When the Mirror Pond Ad-Hoc Committee first presented its hybrid proposal for addressing the failing Newport Avenue dam last November, the plan was well received. For a time, it seemed as if the committee had accomplished the impossible—bridging the chasm of public opinion between those who want to repair the dam and save Mirror Pond and those who want to remove the dam and let the Deschutes River run free.
But like all good things, that apparent accord came to a clear end last Wednesday.
Following a thumbs up from the Bend Park and Recreation District Board, City Council narrowly voted—after about three hours of public comment and debate—to support the committee's "preferred alternative" and authorize it to conduct a feasibility study and economic analysis.
The 4-3 split on Council appears to be representative of a continuing divide in the community at large. And that discontent is finding an outlet in action through two ballot measure petition efforts, led by local activist (and partner of Councilor Barb Campbell) Foster Fell. He is circulating two petitions aimed at putting Mirror Pond's future on the May 2015 ballot—one for the Parks District and one for the City—both of which aim to protect redband trout habitat and prevent future dredging.
Though the committee's proposal includes enhancing habitat, enabling fish passage and reducing dredging frequency among its seven primary aims, some are concerned that the Parks and Rec and City Council are putting the cart before the horse.
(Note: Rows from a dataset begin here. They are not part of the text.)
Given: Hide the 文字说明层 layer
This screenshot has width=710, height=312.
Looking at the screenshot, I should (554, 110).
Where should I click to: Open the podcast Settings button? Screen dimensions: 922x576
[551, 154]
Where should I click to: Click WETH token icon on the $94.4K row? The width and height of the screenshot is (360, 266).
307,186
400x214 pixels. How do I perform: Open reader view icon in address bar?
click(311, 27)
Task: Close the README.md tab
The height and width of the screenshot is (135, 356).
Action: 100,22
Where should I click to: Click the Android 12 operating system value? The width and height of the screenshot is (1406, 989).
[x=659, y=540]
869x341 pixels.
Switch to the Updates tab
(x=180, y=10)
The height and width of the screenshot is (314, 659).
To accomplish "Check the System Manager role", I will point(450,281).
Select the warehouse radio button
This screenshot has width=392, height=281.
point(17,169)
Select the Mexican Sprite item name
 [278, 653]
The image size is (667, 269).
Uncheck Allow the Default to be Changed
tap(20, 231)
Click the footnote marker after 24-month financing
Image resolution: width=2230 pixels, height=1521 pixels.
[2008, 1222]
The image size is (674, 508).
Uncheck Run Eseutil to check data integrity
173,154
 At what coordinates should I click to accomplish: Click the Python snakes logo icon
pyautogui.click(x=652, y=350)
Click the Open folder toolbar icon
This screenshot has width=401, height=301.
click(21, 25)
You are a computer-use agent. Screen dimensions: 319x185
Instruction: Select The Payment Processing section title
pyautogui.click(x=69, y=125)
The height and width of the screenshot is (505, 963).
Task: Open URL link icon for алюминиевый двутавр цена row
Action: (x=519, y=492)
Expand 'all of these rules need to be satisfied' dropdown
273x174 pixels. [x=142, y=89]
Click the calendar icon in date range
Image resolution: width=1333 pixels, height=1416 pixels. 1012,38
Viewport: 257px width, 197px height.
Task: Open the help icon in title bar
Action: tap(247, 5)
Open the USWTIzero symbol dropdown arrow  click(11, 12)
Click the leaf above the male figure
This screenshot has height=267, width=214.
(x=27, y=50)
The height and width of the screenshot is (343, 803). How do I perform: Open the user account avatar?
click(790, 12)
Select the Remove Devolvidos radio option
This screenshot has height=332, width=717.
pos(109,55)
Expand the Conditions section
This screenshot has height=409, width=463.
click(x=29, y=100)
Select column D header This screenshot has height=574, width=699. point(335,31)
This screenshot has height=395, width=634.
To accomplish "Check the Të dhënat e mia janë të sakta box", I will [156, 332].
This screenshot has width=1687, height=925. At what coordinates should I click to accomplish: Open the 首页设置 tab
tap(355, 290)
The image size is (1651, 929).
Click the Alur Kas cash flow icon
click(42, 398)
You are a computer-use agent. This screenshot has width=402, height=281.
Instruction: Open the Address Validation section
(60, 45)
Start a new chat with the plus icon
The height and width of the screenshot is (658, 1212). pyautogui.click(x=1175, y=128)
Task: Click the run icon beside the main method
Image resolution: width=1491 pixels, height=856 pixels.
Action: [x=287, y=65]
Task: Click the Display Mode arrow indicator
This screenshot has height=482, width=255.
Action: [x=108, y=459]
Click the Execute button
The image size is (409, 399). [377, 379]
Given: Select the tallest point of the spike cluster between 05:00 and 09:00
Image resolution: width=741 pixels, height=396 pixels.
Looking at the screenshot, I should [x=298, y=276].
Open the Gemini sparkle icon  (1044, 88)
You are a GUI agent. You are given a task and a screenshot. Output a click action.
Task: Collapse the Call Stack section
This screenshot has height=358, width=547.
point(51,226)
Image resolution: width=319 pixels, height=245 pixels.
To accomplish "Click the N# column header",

In this case, the horse is science, specifically as it pertains to the health of the river.
"[The science is] not even included at all. It's a completely unstudied option," says City Councilor Nathan Boddie, who voted in the minority. "I don't think there's been any analysis of impacts. It was premature to give it an up-down vote."
Even those who support the preferred alternative say it's more of a vision than a plan, and stress that the science will necessarily come out in further study.
"Like any sort of novel manuscript, we're gonna change a lot of chapters and edit the manuscript," explains Jayson Bowerman, 40, one of the organizers behind the Colorado Dam Whitewater Park project. "I don't think there's any easy way to solve this whole problem. It may be the most complicated public process undertaken in Bend in our generation."
Bowerman, who grew up locally, says he can relate to those who want to free the river and admits he'd love to see more dams come down. But he doesn't think that it's politically, or environmentally, feasible.
"This notion of, 'Let's free the Deschutes!' is misguided. You can't take it back to 1910," Bowerman says, adding that the question should be, "How do we position the river to be the best it can be for the next 100 years?"
Answering that question is ostensibly part of the process. According to the committee's draft plan, any work done in-water would have to be permitted by city, state and federal agencies. A number of regulatory agencies—including the Oregon Division of State Lands, Oregon Department of Fish and Wildlife, the Oregon Water Resources Division and the Oregon Department of Environmental Quality—have indicated to the committee that its vision, as presented in the draft, would likely meet current requirements for improving water quality and habitat.
But those regulations have not been sufficient to stifle skepticism. Casey Corcoran, 32, who runs the Blackjack Bioregional Info Shop and is active with the local Cascadia movement, is among those unconvinced that the public-private partnership approach will prioritize the health of the river.
"It's not about returning to some primitive ideal," Corcoran explains, noting that he is also looking to the next century. "There could be something there that doesn't turn it into a mudflat. We can do a creative restoration, but it needs to be a restoration."
He says that while he understands the argument for seeking private investment, he doesn't believe the redevelopment of downtown should be linked with the dam removal. Rather, Corcoran says he believes the community should be focused solely on restoring the health of the river and the fish that call it home.
"I feel both the legal moral and spiritual obligation to bring back the life of this watershed," he says, explaining that the watershed as a whole has deeper significance than the photo opportunity that is Mirror Pond. "There are residents of our watershed whose spirituality is based on it. It's offensive to me that a small group of investors can claim to have a majority on this. This is treaty territory."
Mel Sweet, a 35-year-old natural resources student at OSU-Cascades, agrees that the focus should be on the health of the river.
"I think that water quality should be the driver in this case," Sweet says, noting that most of the Deschutes River, including the portions that cut through Bend, is on the Clean Water Act's "303(d)" list of impaired or threatened waters. "Not everyone understands that Mirror Pond is a pretty unhealthy spot."
Eyesore, or sight for sore eyes, Mirror Pond's future is still very much in the balance.